■ **Problem details**
Copy the lines between the one holding "You are a computer-use agent. 966x447 pixels." and the one holding "point(576,831)", both included, without changing anything.
** Begin Task material **
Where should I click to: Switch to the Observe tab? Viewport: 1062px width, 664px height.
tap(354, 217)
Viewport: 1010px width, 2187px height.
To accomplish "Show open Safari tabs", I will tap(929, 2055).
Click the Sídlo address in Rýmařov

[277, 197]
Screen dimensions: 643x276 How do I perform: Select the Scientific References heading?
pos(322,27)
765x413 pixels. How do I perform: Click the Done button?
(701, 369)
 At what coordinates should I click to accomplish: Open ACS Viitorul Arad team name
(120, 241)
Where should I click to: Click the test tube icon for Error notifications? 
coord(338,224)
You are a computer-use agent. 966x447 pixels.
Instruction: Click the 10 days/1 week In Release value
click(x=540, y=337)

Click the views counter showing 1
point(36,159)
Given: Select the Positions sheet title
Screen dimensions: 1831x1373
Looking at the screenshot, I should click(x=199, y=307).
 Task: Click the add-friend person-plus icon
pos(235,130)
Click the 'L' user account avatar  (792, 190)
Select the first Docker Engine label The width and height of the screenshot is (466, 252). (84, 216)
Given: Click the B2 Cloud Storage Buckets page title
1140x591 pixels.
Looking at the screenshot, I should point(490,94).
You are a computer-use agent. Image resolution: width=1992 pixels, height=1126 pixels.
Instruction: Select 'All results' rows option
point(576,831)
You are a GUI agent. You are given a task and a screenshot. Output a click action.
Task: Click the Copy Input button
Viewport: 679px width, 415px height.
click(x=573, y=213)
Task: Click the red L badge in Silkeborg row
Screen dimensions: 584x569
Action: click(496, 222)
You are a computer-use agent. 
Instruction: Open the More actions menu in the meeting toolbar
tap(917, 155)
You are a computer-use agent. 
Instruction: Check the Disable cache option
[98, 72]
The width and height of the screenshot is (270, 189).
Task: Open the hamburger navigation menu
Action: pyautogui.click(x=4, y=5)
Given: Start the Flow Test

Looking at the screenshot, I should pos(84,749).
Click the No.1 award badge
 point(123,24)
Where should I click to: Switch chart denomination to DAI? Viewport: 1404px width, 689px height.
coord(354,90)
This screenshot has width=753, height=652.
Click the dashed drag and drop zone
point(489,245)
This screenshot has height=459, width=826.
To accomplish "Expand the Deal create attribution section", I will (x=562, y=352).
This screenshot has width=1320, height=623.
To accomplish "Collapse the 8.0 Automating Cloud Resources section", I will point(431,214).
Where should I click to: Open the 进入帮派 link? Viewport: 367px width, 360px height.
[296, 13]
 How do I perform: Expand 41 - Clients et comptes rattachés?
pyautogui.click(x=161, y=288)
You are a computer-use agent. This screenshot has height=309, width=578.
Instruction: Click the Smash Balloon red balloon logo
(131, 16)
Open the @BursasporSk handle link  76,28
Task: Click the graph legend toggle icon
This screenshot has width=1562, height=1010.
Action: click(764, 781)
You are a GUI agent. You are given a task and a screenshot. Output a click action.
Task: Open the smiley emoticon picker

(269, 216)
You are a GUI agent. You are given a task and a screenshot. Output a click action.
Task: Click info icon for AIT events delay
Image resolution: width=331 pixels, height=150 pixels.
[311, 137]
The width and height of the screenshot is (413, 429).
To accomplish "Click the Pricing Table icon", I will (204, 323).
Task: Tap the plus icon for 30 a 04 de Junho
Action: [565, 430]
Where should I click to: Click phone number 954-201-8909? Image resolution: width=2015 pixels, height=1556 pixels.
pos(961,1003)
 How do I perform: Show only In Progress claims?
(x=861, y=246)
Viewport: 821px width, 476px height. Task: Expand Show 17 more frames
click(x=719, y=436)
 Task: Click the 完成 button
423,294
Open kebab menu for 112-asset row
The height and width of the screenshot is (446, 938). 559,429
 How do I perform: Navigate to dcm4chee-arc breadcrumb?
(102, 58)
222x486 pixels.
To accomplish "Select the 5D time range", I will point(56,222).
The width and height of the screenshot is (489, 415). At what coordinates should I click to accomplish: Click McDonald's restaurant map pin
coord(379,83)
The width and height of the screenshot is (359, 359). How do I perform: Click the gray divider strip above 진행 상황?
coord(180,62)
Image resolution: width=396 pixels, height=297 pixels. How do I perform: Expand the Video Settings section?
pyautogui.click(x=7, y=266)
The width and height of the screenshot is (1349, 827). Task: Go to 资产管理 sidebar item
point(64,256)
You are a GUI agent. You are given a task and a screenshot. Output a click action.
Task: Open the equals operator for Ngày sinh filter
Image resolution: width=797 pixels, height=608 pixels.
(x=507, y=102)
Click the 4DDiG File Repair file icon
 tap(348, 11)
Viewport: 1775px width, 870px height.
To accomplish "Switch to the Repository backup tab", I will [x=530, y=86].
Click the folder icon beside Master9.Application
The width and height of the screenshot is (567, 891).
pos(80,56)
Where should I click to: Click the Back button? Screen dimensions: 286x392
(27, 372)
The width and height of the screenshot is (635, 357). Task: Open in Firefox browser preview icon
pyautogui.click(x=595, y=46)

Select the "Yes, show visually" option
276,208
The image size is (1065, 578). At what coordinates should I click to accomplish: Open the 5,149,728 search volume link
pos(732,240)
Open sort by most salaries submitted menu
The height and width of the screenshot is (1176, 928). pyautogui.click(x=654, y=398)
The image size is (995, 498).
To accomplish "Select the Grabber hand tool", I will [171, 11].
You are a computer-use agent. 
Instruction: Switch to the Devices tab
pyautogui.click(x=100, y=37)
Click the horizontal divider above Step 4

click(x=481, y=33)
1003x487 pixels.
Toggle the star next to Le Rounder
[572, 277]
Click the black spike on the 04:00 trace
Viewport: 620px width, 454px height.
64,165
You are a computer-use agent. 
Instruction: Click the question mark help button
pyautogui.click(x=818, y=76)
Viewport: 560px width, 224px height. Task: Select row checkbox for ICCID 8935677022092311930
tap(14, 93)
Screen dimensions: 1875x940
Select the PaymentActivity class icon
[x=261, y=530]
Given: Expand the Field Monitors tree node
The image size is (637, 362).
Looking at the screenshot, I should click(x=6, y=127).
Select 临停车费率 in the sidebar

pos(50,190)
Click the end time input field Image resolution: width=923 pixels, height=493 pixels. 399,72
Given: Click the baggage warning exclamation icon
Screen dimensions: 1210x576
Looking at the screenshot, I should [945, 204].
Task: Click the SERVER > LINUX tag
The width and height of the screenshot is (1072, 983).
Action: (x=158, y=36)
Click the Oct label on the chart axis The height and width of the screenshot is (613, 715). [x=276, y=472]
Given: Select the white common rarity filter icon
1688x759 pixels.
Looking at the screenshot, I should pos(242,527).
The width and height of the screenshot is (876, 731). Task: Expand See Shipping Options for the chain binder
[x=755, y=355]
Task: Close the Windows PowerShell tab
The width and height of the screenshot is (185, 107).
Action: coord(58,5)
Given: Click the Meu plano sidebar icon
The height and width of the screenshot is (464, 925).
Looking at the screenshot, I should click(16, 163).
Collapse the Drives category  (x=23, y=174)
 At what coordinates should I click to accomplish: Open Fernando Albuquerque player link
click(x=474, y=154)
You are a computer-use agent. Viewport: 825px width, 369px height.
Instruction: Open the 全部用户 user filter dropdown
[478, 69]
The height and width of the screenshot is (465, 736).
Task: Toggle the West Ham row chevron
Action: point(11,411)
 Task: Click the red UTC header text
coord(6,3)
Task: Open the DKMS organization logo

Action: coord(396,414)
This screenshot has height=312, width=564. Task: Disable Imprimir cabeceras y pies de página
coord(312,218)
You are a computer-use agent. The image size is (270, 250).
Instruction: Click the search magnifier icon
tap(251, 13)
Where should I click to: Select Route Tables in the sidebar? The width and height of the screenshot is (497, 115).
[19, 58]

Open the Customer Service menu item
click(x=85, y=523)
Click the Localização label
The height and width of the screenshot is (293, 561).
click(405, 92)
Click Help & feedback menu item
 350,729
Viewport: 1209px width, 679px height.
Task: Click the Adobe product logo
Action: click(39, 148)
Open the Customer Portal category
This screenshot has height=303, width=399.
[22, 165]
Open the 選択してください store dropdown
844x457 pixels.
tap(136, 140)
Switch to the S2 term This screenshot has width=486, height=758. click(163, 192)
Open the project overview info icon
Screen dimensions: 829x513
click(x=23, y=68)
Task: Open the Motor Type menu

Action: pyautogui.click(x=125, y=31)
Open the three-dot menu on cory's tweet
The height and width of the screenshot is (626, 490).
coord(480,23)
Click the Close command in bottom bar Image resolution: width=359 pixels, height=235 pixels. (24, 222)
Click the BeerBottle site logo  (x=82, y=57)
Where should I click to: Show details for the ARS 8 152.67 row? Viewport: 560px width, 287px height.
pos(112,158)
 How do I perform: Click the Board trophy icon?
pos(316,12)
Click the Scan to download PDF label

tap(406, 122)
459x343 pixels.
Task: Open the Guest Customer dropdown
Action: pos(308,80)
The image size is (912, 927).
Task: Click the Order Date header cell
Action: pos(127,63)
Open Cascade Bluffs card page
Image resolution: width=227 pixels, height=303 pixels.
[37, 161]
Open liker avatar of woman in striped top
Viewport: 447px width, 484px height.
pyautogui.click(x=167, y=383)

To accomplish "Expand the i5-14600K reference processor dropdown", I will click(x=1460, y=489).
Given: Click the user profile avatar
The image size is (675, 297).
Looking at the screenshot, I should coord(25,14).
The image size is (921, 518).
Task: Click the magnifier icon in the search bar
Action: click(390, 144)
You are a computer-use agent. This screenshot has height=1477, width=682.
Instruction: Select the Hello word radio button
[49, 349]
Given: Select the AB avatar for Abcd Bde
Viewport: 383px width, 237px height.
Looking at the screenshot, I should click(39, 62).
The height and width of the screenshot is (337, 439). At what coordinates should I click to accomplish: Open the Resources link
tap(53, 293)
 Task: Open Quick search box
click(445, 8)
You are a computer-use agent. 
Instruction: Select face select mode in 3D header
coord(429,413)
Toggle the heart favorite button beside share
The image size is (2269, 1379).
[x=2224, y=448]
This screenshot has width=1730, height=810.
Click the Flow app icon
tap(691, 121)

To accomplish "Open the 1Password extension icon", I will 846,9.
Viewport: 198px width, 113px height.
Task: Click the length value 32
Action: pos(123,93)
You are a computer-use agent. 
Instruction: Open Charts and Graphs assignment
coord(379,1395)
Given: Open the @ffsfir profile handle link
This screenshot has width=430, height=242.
** End Task material **
■ **Final result**
You are a computer-use agent. 966x447 pixels.
Instruction: Click the 10 days/1 week In Release value
click(x=540, y=337)

Click the views counter showing 1
point(36,159)
Given: Select the Positions sheet title
Screen dimensions: 1831x1373
Looking at the screenshot, I should click(x=199, y=307).
 Task: Click the add-friend person-plus icon
pos(235,130)
Click the 'L' user account avatar  (792, 190)
Select the first Docker Engine label The width and height of the screenshot is (466, 252). (84, 216)
Given: Click the B2 Cloud Storage Buckets page title
1140x591 pixels.
Looking at the screenshot, I should point(490,94).
You are a computer-use agent. Image resolution: width=1992 pixels, height=1126 pixels.
Instruction: Select 'All results' rows option
point(576,831)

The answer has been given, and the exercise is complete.